L’indugio mi concesse otto o dieci secondi in più, ma mi bastarono per arrivare al termine del tubo, per dondolare una volta, due, e mollare la presa alla terza. Caddi pesantemente sulla piattaforma, rotolai e andai a sbattere contro la ringhiera, con tanta violenza da restare senza fiato.
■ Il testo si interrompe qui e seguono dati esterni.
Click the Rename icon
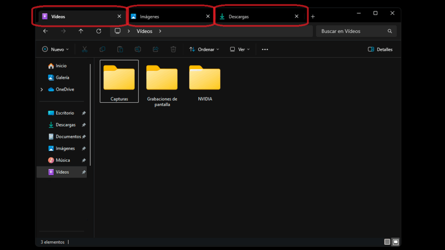 pos(138,49)
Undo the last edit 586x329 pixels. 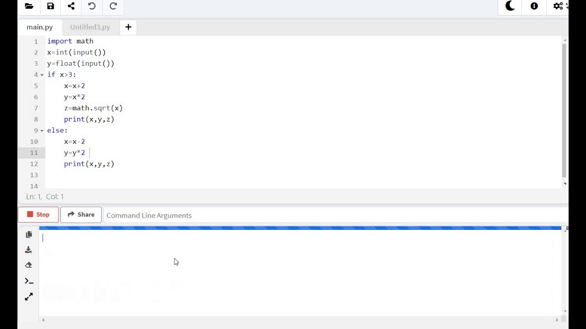coord(92,6)
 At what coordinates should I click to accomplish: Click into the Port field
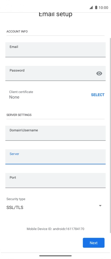[56, 180]
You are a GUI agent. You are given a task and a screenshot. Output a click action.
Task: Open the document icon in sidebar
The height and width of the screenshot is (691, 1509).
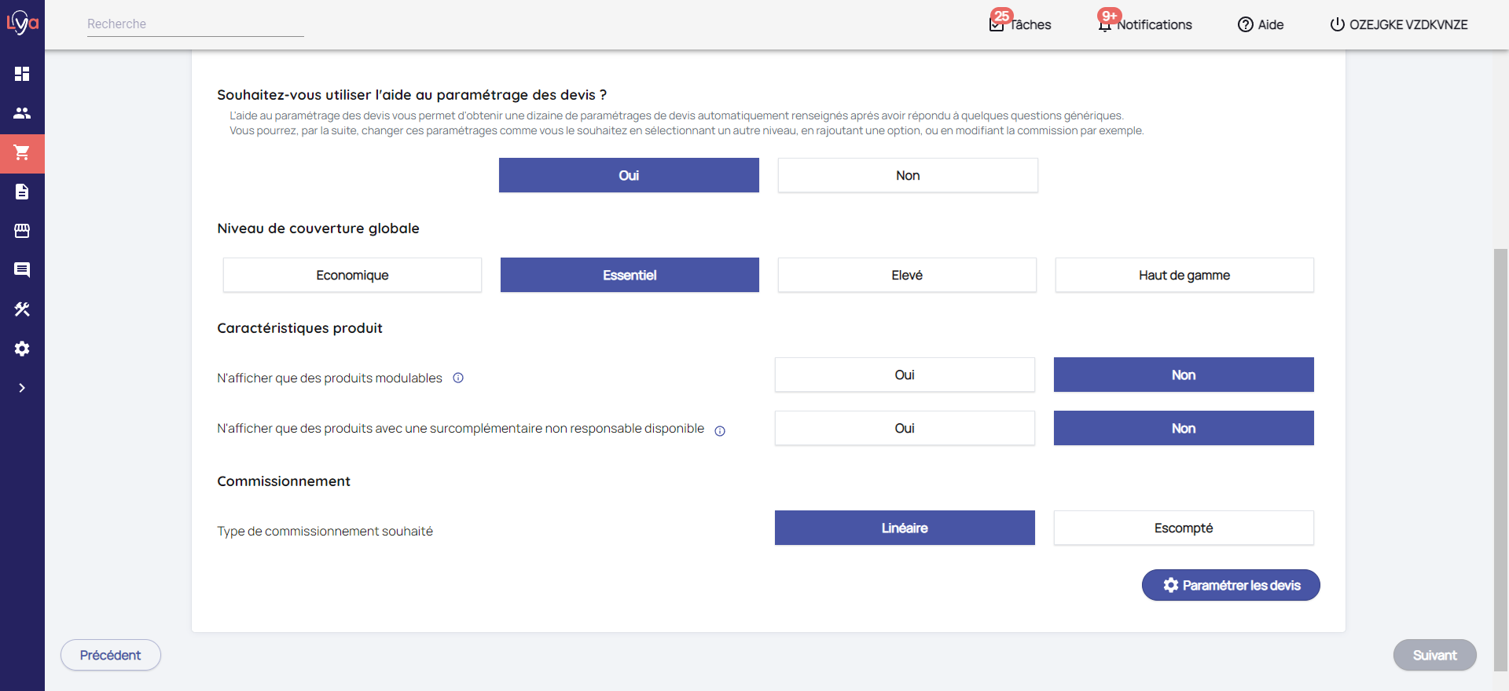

Ma non potevo fermarmi a riprendere fiato. Mi mossi in fretta e rotolai verso la parte più buia del ponte, sotto il modulo. Almeno due fucili a fléchettes fecero fuoco: una scarica andò a vuoto e fece ribollire l’acqua quindici metri più in basso, l’altra colpì l’estremità del ponte, col rumore di cento sparachiodi in funzione nello stesso istante. Mi tirai in piedi e mi misi a correre, scansando basse travi e cercando di scorgere qualcosa in quel labirinto d’ombre. Da qualche parte, sopra di me, risuonarono dei passi. I soldati avevano il vantaggio di conoscere la disposizione dei ponti e delle scale, ma solo io sapevo dov’ero diretto.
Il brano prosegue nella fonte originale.